- Born: Ardeth Mary Margaret Wood October 28, 1975 Saint John, New Brunswick, Canada
- Died: August 6, 2003 (aged 27) Ottawa, Ontario, Canada
- Cause of death: Forcible drowning
- Body discovered: August 11, 2003

= Murder of Ardeth Wood =

Murdered Canadian student

Ardeth Mary Margaret Wood (October 28, 1975 – August 6, 2003) was a Canadian graduate student who was killed in a forcible drowning in Ottawa. The initial search for Wood was one of the largest search efforts in the city's history, and the two-year search for her killer was one of the largest manhunts in Canada.

==Biography==

Ardeth Wood was the first daughter born to Brenden Wood and Catherine Ashley on October 28, 1975, in Saint John, New Brunswick. Wood spent most of her life in Ottawa, where she graduated from Lester B. Pearson Catholic High School in 1994 and studied philosophy and history at Carleton University. After earning a B.A. in 1999 and an M.A. in 2001, she began pursuing a PhD in philosophy at the University of Waterloo. There, Wood was recognized as an exceptional student and was co-editor of Eidos: The Canadian Graduate Journal of Philosophy.

==Murder==
In the summer of 2003, Wood was on leave from her doctoral studies and was visiting her family in Ottawa. She was last seen on August 6 riding her bicycle on a path along the Sir George Ettiene Parkway in the city's east end. News of her disappearance was reported widely in Canada, and the entire city of Ottawa rallied around a search effort that involved the police, the military and hundreds of volunteers. Her body was found in the woods around Green's Creek on August 11. Her clothes were never found and no foreign DNA was found on her body. Ottawa police received many tips that a man on a bicycle was seen luring women into the woods along the path where Wood was last seen. A composite sketch of the murder suspect was compiled soon thereafter, and was widely distributed across Canada.

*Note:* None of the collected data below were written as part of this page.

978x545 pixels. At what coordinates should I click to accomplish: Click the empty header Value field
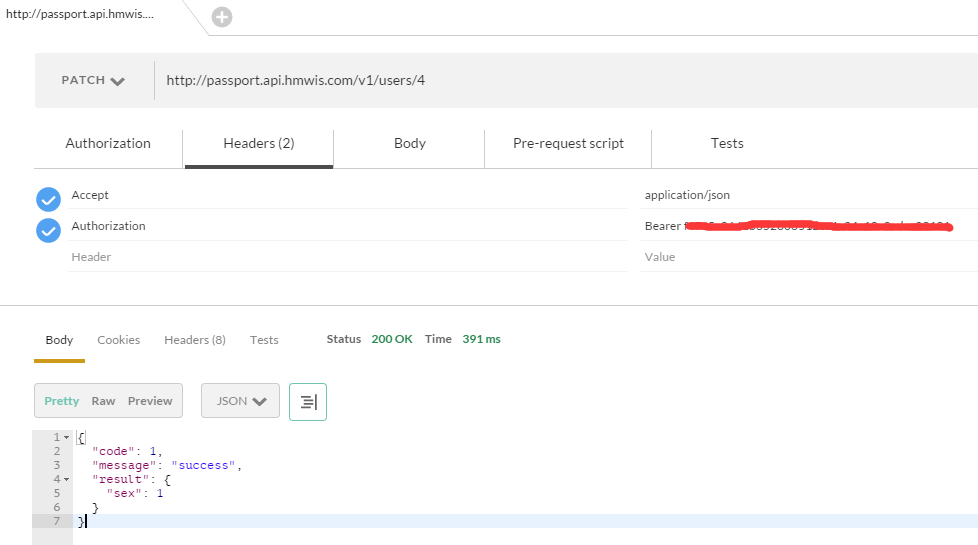point(800,257)
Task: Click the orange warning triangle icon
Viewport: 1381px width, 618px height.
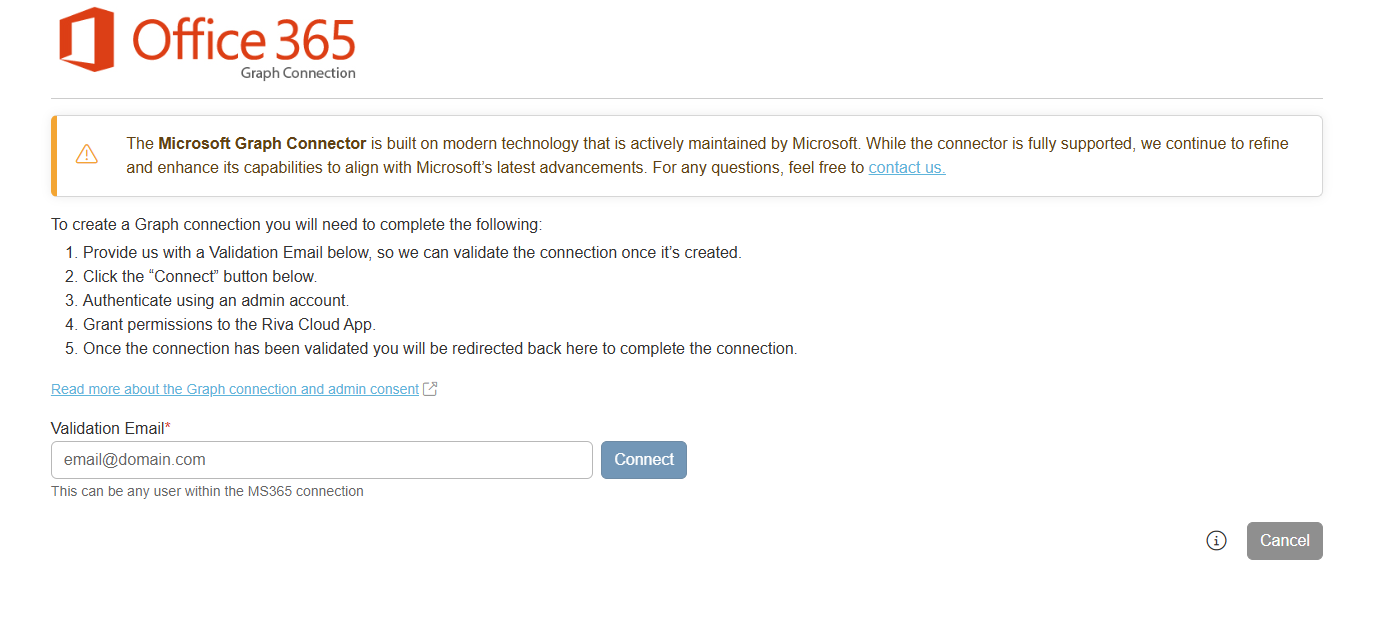Action: click(87, 154)
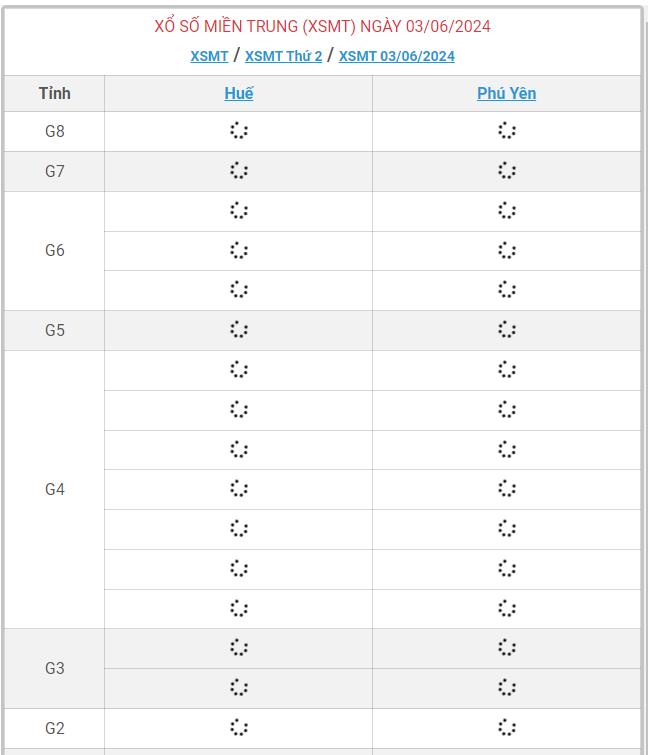This screenshot has width=648, height=755.
Task: Click the Phú Yên G8 loading spinner
Action: click(506, 130)
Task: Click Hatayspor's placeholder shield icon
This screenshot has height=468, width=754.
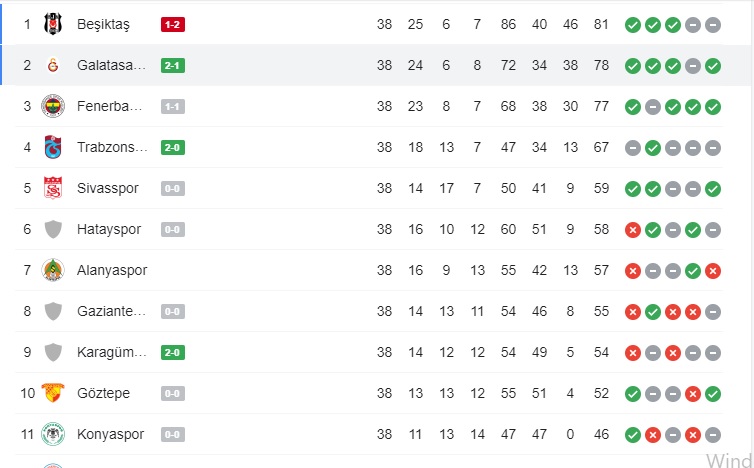Action: point(53,229)
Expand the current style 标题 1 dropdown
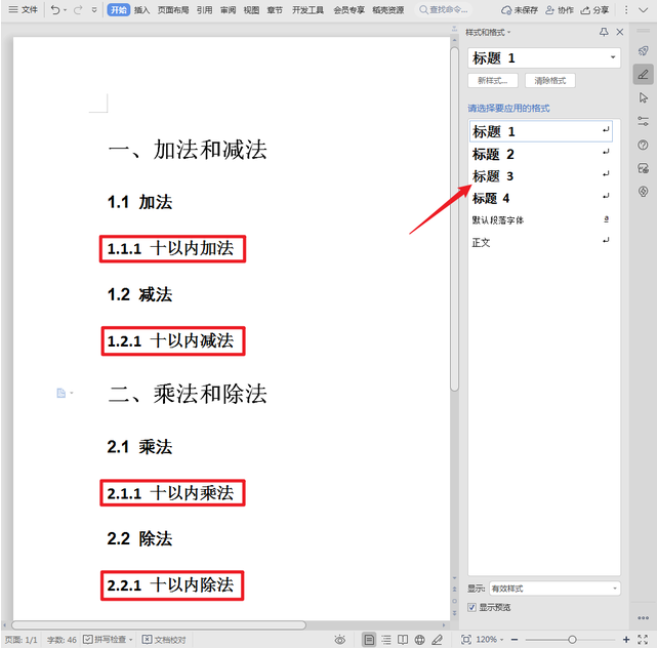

On October 20, 2005, police arrested 25-year-old Chris Myers near Renfrew. Myers had been previously charged with assaults in Ottawa and North Bay. Staff Sgt. Randy Wisker led the investigation into Wood's murder, and relied on a loose collection of tips prior to the arrest.

On January 8, 2008, Myers pleaded guilty to Ardeth Wood's murder as well as five unrelated assaults. He was sentenced to life in prison with no chance of parole for ten years. Myers was denied parole in 2020.

==Aftermath==
Carleton University and University of Waterloo both established scholarships in Wood's name. A 109-year-old Bebb's oak tree in Ottawa's Dominion Arboretum was dedicated to Wood in 2007. The tree was split in half by a violent windstorm on September 27, 2017.

Wood's murder case was featured in a 2010 episode of Murder She Solved entitled "The Pathway Predator".